People who aren't that interested in talking about themselves just have other interests and don't want to engage in the shallow philosophy of psychology of the social media gen-z class.

ants_everywhere 2 hours ago

This has been a common trope since at least the 90s among conservatives.

The author's other post is fanning the "porn addiction" moral panic, and they're subscribed to someone who says that atheism is bad and only Christians can save the world.

None of this really matters to their argument of course, but it does give you a sense of their motivation.

Their argument, of course, is nonsense and is far outside the consensus of research psychologists and medicine.

  • msy 2 hours ago

    Strongly agree, this feels very close to gee-shucks-weren't-things-better-in-the-olden-days regressive history-revisionist trad content.

metalman 2 hours ago

out on the fringe there is lots of personalities as they say, the difference between bieng eccentric and crazy is a million bucks, or comunities with lots of recent imigrants, low density rural areas, people with improbable jobs, pilots and doctors who worked war zones, free divers working on barges for $19.50/hr, smoke jumpers, musicians and movie people, folks working the front lines in not for profits dealing with homeless and people with aids, serial entrepenours, et cetera but then ,I guess, maybe I move around more than most people........but as for the mass of people following "the plan", ya they are a bit extra tweeky and way too easily spooked, way too much into there "feelings", and "comfort zones", "saftey", and "processes".......plus they are stuck in environments where they are subject to people who are outworking and over achiveing the fuck out of everything and bringung out the worst passive agressive shit in people, that they then get to feel guilty about. it's a shit show alright

brogdan 4 hours ago

[flagged]

  • dwaltrip 3 hours ago

    I see you also have your word-knife handy.

    places mine back in its sheath

  • terminatornet 4 hours ago

    I'm not sure this one lady having plastic surgery was the point of the blog post.

  • frollogaston 4 hours ago

    "mostly to flex and show some innate superiority of the speaker"

    Reminds me of stuff like "Poe's Law" or "Dunning-Kruger effect"

mouse_ 4 hours ago

> Now they are being taught that their normal personality is a disorder. According to a 2024 survey, 72% of Gen Z girls said that “mental health challenges are an important part of my identity.” Only 27% of Boomer men said the same.

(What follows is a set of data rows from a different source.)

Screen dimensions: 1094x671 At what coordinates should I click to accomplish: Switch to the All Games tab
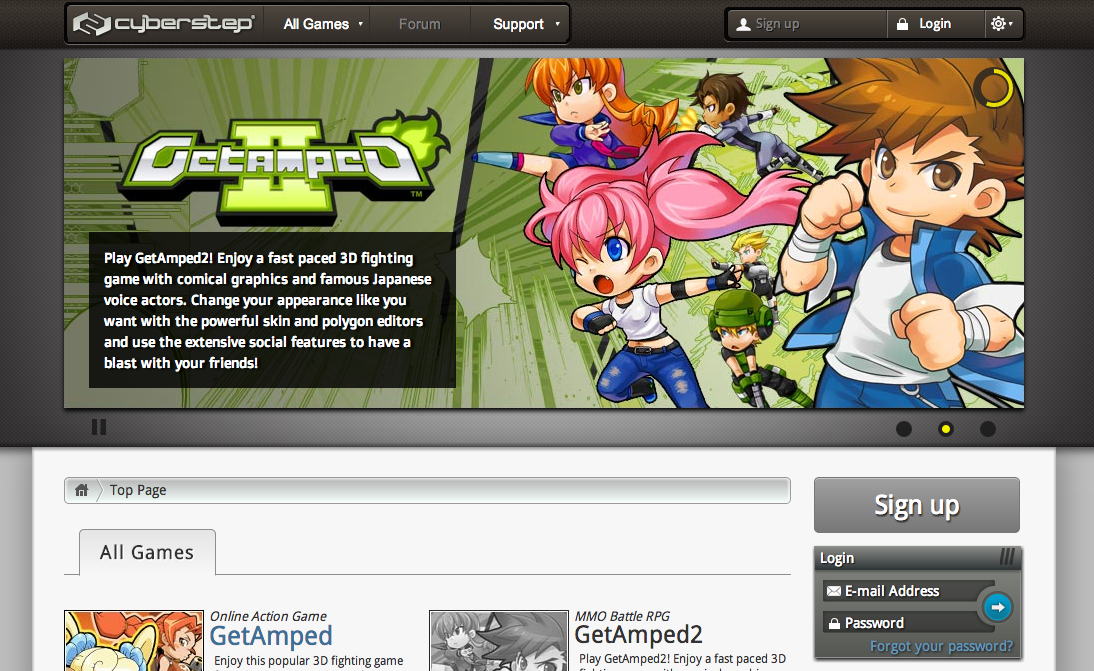click(x=146, y=551)
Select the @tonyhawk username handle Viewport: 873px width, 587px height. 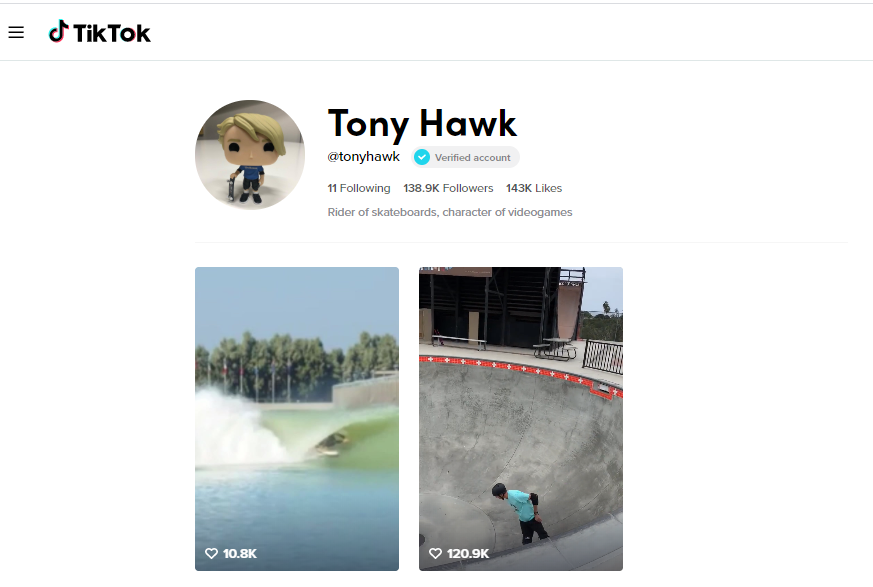[x=364, y=157]
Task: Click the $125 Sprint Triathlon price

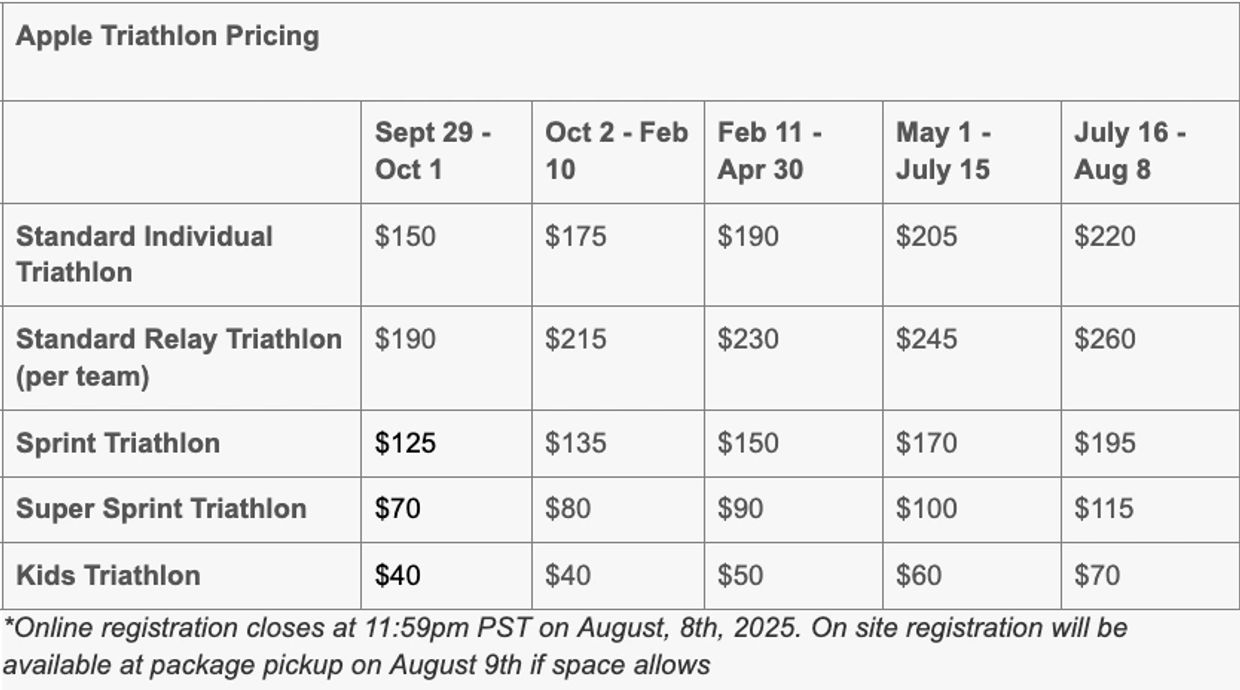Action: (405, 443)
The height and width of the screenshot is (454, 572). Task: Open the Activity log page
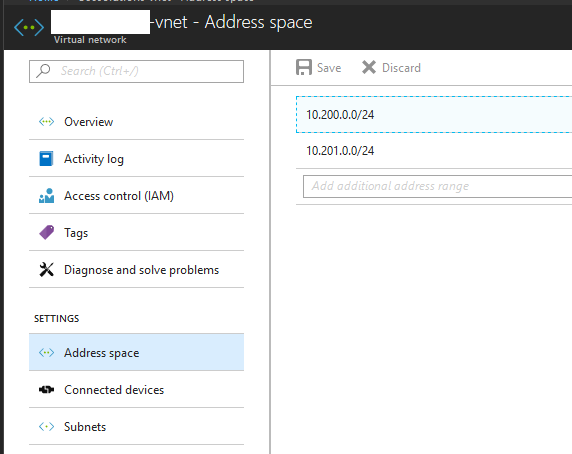(x=136, y=159)
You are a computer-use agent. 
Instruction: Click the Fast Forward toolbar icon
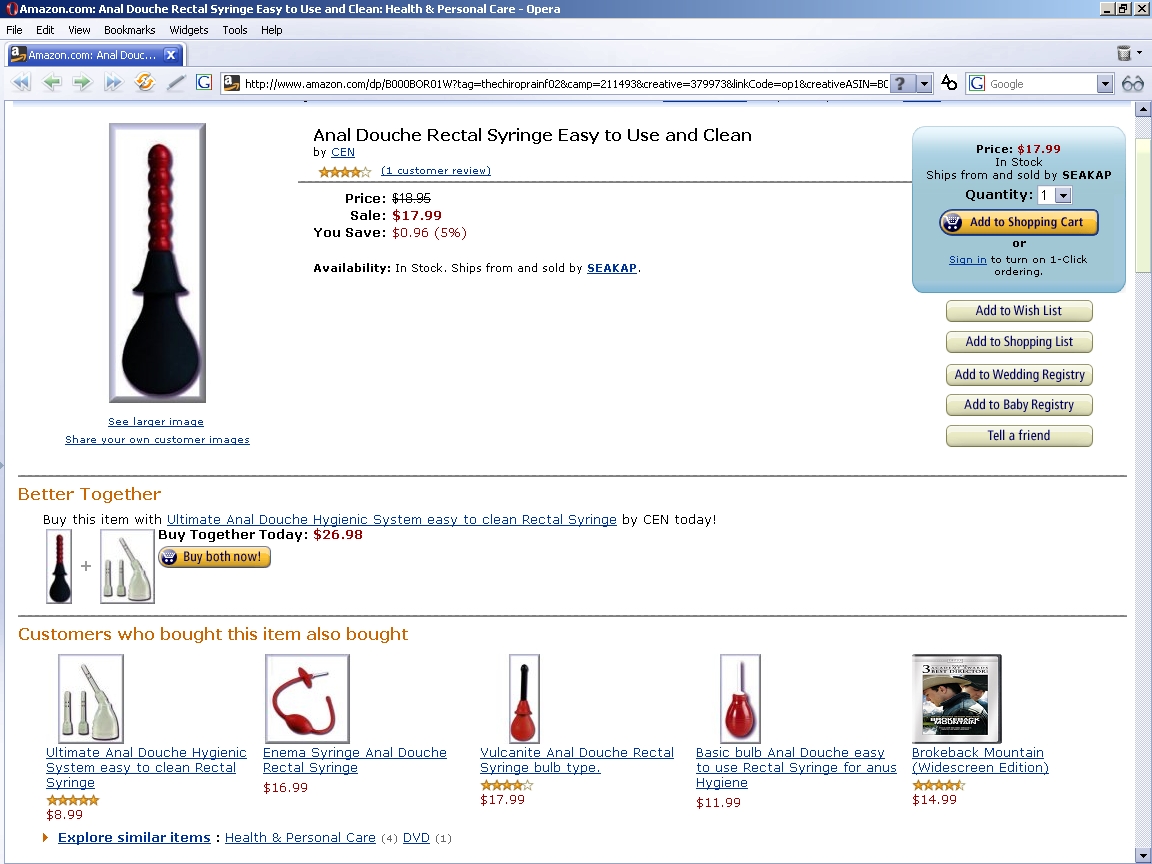[113, 83]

Could this be because modern women have far more social expectations placed on them than boomer men did, and are thus struggling generally speaking more than boomer men had to?

  • setr 3 hours ago

    I think the question is notable though — there’s having the challenge, and then there’s considering it as part of your identity. Personally I wouldn’t; my various issues are just things I’ve got going on, but I don’t think of myself in those terms. Maybe a cause for parts of my “identity”, but not actually a part of it

  • colechristensen 3 hours ago

    >Could this be because modern women have far more social expectations placed on them than boomer men did, and are thus struggling generally speaking more than boomer men had to?

    No. "Mental health" concepts have just become prominent in the mythos of young women. Everybody has their struggles and competing over who has the most is not a productive area of discussion. Contemporary young women really like talking about mental health and have their own culturally shared version of psychology diagnosis and treatment. It's not necessarily any better or worse than any previous as psychology has always had a tough time with rigor.

  • wat10000 3 hours ago

    Given how the Boomer men have turned out, maybe recognizing flaws within yourself is not such a bad idea.

vitro 16 minutes ago

Sometimes I think about what I've read in a book about Japan.

Something along the lines that Japanese people are analog while Westerners are digital.

We try to explain everything, every emotion, feeling, how things are. But sometimes talking about things strips them of their mystery, of the unknowns. We talk too much and get entangled in meanings and what was formless and fluid before suddenly becomes defined and limited.